Problem to solve: The required output is the line that contains "The height and width of the screenshot is (324, 471)." through the last line of the data, retyped verbatim and with nothing added.

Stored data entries
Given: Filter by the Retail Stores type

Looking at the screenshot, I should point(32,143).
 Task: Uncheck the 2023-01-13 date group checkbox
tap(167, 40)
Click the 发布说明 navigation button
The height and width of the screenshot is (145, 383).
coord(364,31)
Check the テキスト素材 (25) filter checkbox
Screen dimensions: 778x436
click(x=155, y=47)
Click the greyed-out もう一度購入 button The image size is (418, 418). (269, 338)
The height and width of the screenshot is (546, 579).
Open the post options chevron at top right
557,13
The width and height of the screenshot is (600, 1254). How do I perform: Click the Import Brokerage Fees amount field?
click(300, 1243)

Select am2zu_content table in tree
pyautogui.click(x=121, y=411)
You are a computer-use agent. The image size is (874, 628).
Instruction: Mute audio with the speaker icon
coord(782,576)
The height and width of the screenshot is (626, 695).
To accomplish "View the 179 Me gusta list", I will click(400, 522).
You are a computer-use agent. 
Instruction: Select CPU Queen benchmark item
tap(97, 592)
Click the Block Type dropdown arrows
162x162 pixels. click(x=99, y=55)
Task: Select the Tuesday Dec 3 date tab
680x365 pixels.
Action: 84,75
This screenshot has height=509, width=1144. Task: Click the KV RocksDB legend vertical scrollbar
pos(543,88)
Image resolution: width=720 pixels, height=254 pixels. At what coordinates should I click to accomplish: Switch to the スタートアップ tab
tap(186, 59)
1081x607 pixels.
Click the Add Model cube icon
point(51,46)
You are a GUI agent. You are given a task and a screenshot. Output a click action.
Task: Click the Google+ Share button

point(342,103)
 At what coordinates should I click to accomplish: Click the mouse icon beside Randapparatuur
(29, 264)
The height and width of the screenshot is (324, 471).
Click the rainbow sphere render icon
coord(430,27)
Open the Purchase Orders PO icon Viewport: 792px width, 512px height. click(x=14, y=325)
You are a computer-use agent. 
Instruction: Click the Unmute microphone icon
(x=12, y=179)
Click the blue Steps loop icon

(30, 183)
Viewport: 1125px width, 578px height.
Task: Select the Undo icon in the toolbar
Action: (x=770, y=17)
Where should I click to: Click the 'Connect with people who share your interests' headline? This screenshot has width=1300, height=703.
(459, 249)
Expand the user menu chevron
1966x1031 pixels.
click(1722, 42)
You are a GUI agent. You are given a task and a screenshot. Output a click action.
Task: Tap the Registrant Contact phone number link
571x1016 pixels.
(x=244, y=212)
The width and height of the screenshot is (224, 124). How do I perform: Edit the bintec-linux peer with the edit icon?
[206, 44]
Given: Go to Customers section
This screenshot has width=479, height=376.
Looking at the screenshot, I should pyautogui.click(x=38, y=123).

Response:
The height and width of the screenshot is (324, 471).
Click the rainbow sphere render icon
coord(430,27)
Open the Purchase Orders PO icon Viewport: 792px width, 512px height. click(x=14, y=325)
You are a computer-use agent. 
Instruction: Click the Unmute microphone icon
(x=12, y=179)
Click the blue Steps loop icon

(30, 183)
Viewport: 1125px width, 578px height.
Task: Select the Undo icon in the toolbar
Action: (x=770, y=17)
Where should I click to: Click the 'Connect with people who share your interests' headline? This screenshot has width=1300, height=703.
(459, 249)
Expand the user menu chevron
1966x1031 pixels.
click(1722, 42)
You are a GUI agent. You are given a task and a screenshot. Output a click action.
Task: Tap the Registrant Contact phone number link
571x1016 pixels.
(x=244, y=212)
The width and height of the screenshot is (224, 124). How do I perform: Edit the bintec-linux peer with the edit icon?
[206, 44]
Given: Go to Customers section
This screenshot has width=479, height=376.
Looking at the screenshot, I should pyautogui.click(x=38, y=123).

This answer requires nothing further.